WHAT YOU WILL DO:
Format everything from the line containing "This screenshot has width=557, height=471." down to the end of the records as a two-column CSV with one row per record. Put the record's text under "text" and its answer under "value", each in a single quoted field with line breaks turned into spaces.

******************************

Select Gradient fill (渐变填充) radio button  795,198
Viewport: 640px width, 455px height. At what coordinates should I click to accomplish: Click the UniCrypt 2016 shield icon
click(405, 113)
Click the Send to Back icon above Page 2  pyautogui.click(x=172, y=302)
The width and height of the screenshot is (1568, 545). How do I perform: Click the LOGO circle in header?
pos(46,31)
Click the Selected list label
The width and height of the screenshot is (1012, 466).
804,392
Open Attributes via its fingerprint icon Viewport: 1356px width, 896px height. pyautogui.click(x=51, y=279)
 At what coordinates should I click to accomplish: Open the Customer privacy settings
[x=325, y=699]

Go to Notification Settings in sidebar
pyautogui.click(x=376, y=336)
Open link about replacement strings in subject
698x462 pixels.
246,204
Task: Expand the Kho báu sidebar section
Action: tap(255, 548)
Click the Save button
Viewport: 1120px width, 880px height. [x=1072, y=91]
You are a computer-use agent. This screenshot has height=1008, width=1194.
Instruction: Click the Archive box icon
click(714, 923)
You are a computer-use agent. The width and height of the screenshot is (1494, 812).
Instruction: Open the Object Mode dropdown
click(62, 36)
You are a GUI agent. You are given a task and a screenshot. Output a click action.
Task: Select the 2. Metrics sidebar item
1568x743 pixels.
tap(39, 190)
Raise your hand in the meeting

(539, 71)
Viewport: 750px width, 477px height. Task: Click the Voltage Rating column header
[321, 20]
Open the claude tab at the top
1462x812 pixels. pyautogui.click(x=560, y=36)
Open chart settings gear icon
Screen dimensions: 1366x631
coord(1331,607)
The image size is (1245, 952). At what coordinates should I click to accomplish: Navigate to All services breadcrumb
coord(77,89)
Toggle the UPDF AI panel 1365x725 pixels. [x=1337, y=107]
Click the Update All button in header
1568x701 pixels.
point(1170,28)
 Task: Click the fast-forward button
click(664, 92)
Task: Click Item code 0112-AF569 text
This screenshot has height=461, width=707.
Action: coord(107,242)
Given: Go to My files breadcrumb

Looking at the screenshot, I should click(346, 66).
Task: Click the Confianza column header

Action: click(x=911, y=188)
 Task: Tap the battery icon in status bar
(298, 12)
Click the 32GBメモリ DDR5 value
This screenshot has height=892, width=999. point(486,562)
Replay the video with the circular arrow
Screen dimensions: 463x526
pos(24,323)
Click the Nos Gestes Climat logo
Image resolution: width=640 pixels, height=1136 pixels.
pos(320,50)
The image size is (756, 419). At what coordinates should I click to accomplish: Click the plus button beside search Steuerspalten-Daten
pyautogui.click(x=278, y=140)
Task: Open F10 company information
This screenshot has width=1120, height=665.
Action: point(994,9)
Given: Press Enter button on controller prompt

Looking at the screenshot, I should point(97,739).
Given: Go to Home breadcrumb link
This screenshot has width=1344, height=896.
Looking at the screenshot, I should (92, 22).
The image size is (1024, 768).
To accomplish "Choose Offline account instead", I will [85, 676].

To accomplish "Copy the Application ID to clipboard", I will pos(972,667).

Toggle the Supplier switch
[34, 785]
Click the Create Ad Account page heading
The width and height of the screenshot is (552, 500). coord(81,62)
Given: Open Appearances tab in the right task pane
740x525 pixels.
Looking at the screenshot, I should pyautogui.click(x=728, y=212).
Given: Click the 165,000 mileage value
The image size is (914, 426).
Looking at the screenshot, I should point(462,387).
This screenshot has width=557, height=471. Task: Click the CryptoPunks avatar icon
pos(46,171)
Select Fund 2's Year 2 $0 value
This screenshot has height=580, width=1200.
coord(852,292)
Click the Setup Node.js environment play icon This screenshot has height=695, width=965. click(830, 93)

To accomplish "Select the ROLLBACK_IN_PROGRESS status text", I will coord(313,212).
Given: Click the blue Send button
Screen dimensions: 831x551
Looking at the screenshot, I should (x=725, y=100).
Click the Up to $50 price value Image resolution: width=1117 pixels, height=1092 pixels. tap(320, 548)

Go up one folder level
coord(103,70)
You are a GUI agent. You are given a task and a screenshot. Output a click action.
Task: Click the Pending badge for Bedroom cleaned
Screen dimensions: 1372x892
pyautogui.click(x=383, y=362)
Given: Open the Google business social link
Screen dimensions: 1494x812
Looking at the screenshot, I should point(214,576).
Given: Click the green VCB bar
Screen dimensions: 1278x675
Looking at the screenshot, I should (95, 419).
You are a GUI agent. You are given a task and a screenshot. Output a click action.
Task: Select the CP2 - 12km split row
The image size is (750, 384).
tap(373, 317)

******************************

COMPLETE RESPONSE:
text,value
"This screenshot has width=557, height=471. Task: Click the CryptoPunks avatar icon","pos(46,171)"
"Select Fund 2's Year 2 $0 value This screenshot has height=580, width=1200.","coord(852,292)"
"Click the Setup Node.js environment play icon This screenshot has height=695, width=965.","click(830, 93)"
"To accomplish ""Select the ROLLBACK_IN_PROGRESS status text"",","I will coord(313,212)."
"Given: Click the blue Send button Screen dimensions: 831x551","Looking at the screenshot, I should (x=725, y=100)."
"Click the Up to $50 price value Image resolution: width=1117 pixels, height=1092 pixels.","tap(320, 548)"
"Go up one folder level","coord(103,70)"
"You are a GUI agent. You are given a task and a screenshot. Output a click action. Task: Click the Pending badge for Bedroom cleaned Screen dimensions: 1372x892","pyautogui.click(x=383, y=362)"
"Given: Open the Google business social link Screen dimensions: 1494x812","Looking at the screenshot, I should point(214,576)."
"Given: Click the green VCB bar Screen dimensions: 1278x675","Looking at the screenshot, I should (95, 419)."
"You are a GUI agent. You are given a task and a screenshot. Output a click action. Task: Select the CP2 - 12km split row The image size is (750, 384).","tap(373, 317)"